Transcribe only what runs from the line containing "1568x394 pixels." through the end of the listing, line for line and exactly, and omit the pictures.

++++ DATA UNDER STUDY ++++

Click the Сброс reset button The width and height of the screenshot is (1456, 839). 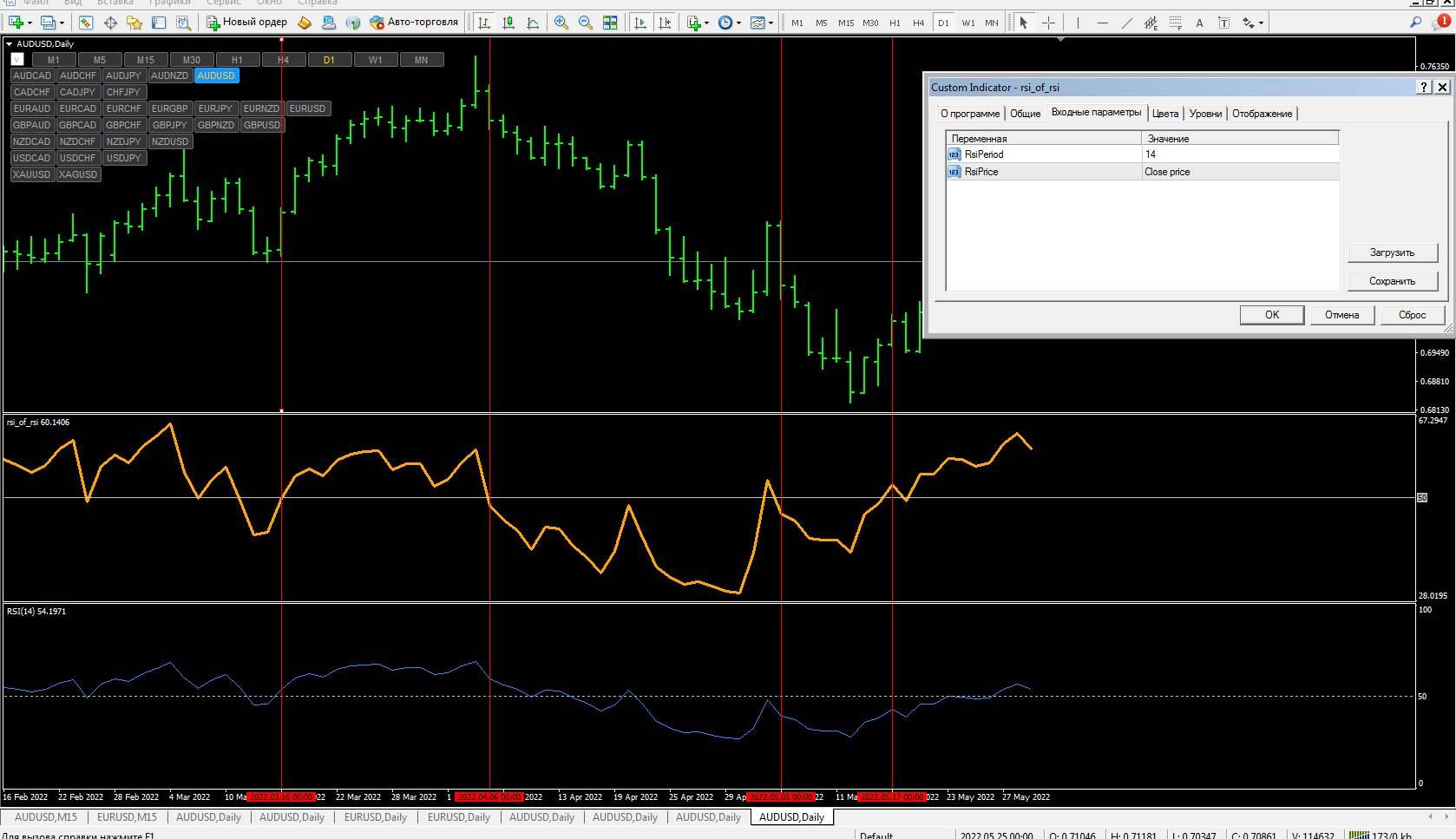pos(1413,315)
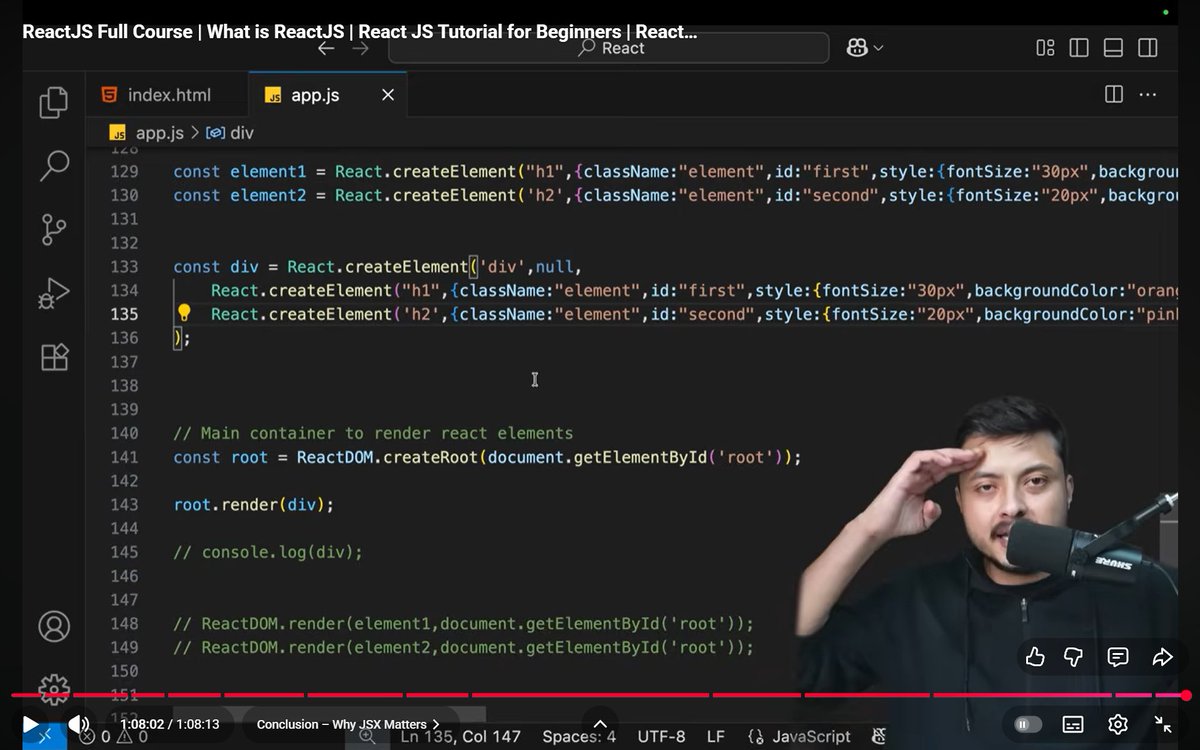Screen dimensions: 1200x750
Task: Open the Explorer view in VS Code
Action: (x=53, y=101)
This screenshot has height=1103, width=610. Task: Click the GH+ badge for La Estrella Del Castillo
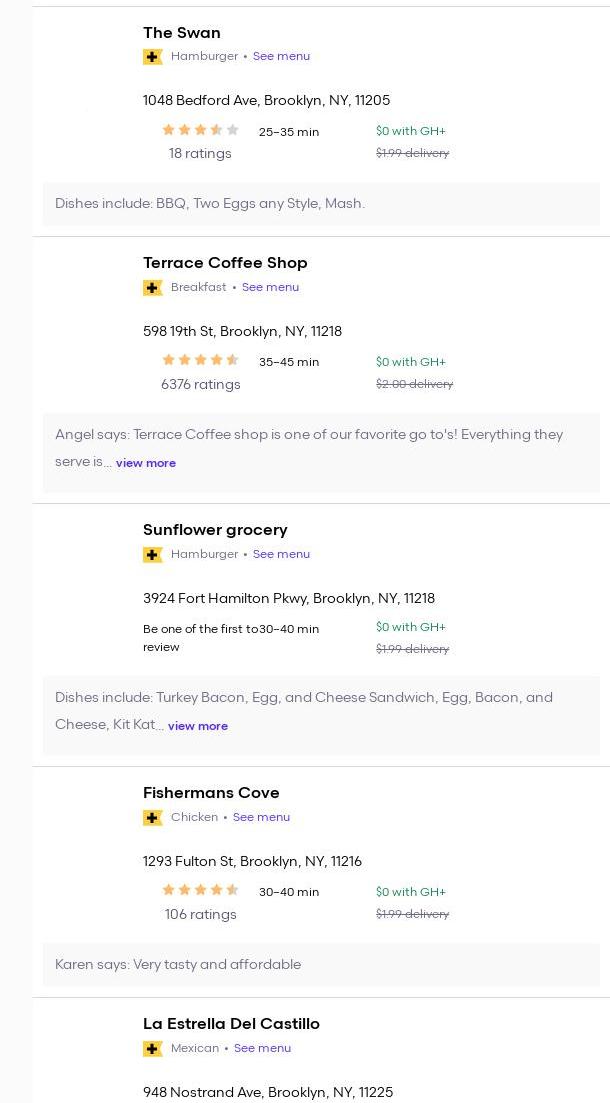tap(153, 1049)
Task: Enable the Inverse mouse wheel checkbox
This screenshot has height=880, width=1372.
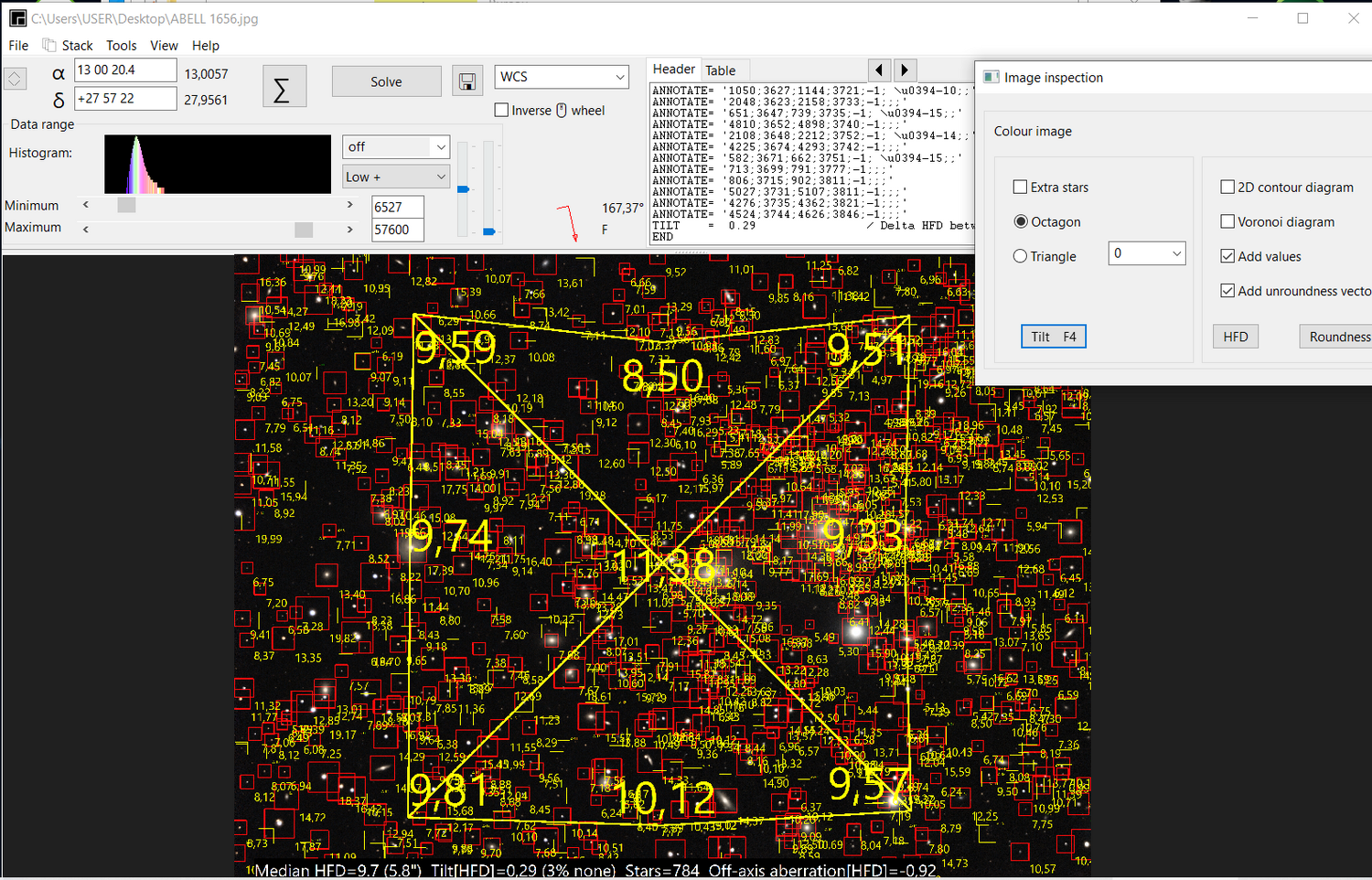Action: point(502,111)
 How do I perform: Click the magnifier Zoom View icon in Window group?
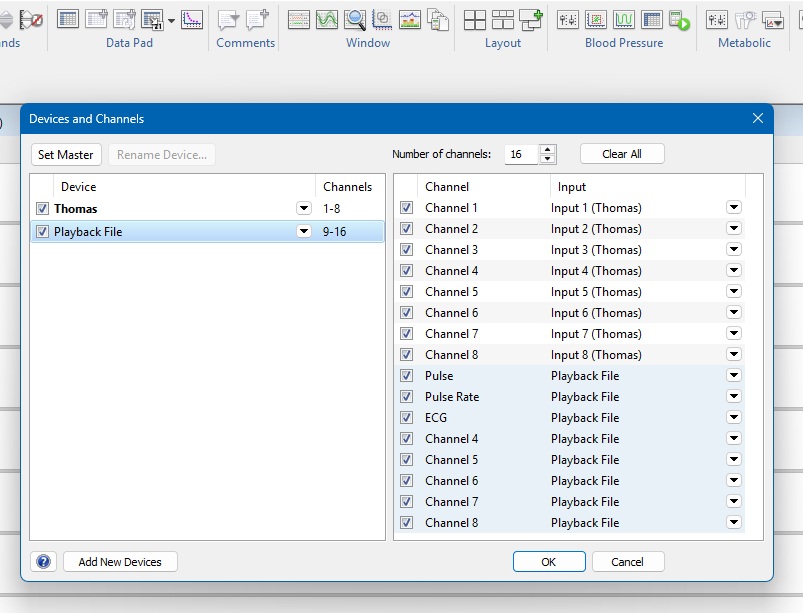pos(355,19)
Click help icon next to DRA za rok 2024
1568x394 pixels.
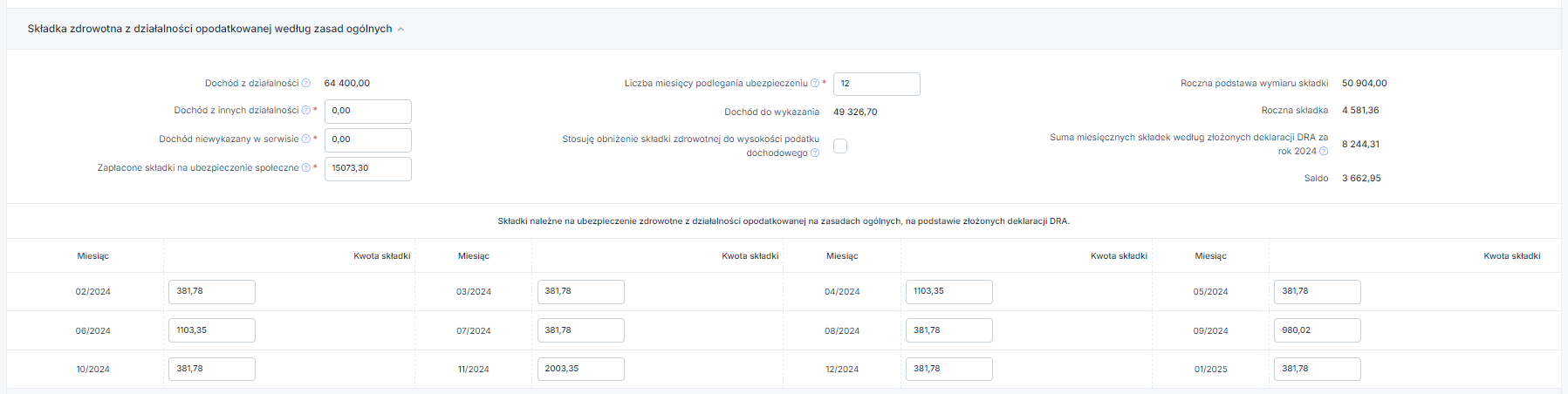click(x=1324, y=152)
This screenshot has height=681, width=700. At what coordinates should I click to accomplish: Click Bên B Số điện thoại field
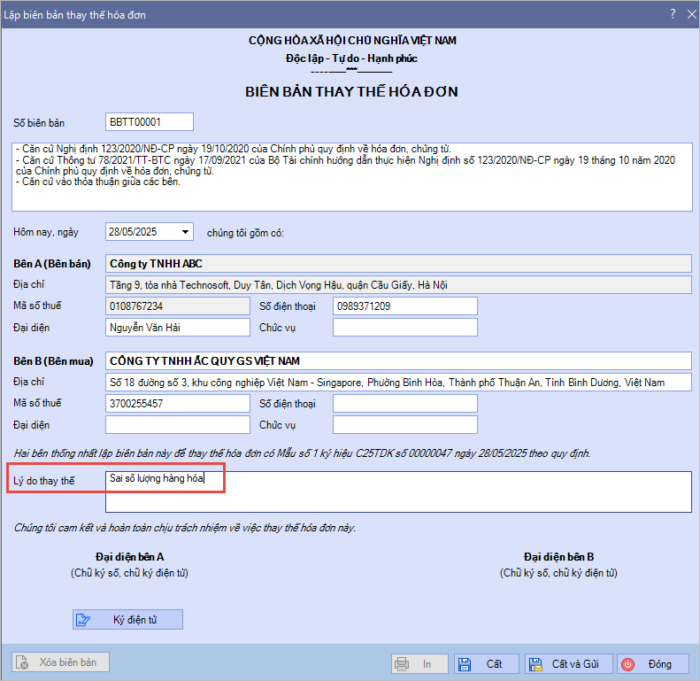[x=405, y=404]
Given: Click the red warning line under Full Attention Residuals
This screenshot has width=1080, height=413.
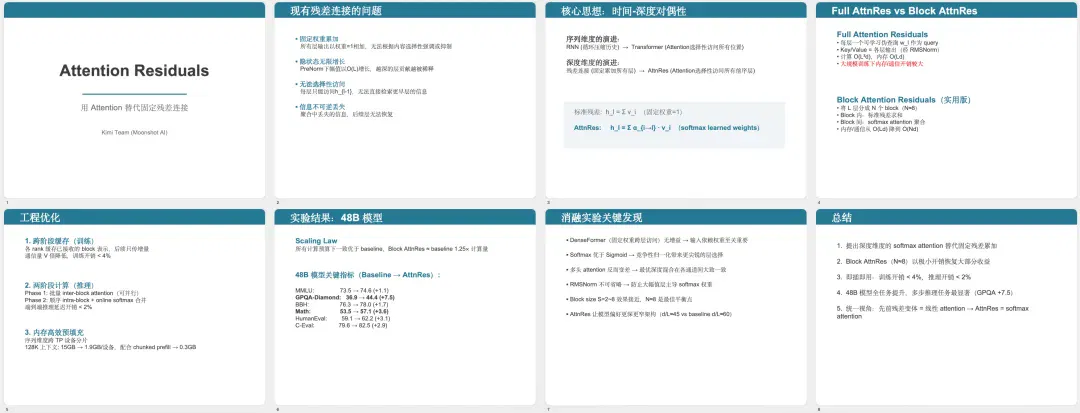Looking at the screenshot, I should point(880,63).
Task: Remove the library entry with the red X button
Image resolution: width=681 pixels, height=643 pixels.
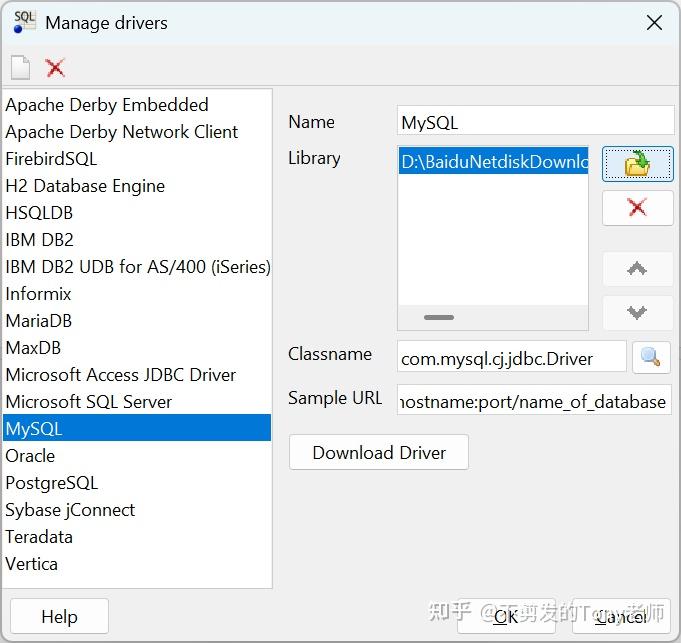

++++

RESPONSE AREA:
1568x394 pixels.
click(x=1324, y=152)
This screenshot has height=681, width=700. At what coordinates should I click to accomplish: Click Bên B Số điện thoại field
[x=405, y=404]
Given: Click the red warning line under Full Attention Residuals
This screenshot has width=1080, height=413.
Looking at the screenshot, I should point(880,63).
Task: Remove the library entry with the red X button
Image resolution: width=681 pixels, height=643 pixels.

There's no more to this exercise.